[Stored items]
--

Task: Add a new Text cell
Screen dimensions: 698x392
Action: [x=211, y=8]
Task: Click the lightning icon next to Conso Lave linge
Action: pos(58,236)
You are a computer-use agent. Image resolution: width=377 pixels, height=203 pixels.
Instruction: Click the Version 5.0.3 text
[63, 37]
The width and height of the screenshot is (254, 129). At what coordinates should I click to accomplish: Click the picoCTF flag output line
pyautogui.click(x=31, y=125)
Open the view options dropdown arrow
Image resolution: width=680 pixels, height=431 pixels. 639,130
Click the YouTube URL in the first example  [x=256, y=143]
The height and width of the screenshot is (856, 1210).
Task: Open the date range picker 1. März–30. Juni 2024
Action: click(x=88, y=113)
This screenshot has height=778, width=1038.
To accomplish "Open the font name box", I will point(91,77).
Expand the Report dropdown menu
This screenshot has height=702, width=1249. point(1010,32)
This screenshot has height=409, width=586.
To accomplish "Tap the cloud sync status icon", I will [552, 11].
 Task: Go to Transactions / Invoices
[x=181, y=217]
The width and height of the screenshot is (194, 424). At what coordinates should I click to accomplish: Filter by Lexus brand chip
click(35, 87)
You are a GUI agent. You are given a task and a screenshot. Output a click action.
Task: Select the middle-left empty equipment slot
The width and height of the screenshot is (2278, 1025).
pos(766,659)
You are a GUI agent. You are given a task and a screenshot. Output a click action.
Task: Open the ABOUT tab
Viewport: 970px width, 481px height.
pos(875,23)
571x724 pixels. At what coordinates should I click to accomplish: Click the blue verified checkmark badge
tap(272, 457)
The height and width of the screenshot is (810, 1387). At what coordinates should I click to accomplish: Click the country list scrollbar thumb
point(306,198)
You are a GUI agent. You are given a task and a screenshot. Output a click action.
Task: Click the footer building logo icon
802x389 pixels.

--

_TASK TO CARRY OUT:_
Reproduce everything in the listing from the line that contains "This screenshot has height=778, width=1038." down to the line that contains "pos(766,659)", including both of those lines. Copy each line without any changes.

_RESULT:_
This screenshot has height=778, width=1038.
To accomplish "Open the font name box", I will point(91,77).
Expand the Report dropdown menu
This screenshot has height=702, width=1249. point(1010,32)
This screenshot has height=409, width=586.
To accomplish "Tap the cloud sync status icon", I will [552, 11].
 Task: Go to Transactions / Invoices
[x=181, y=217]
The width and height of the screenshot is (194, 424). At what coordinates should I click to accomplish: Filter by Lexus brand chip
click(35, 87)
You are a GUI agent. You are given a task and a screenshot. Output a click action.
Task: Select the middle-left empty equipment slot
The width and height of the screenshot is (2278, 1025).
pos(766,659)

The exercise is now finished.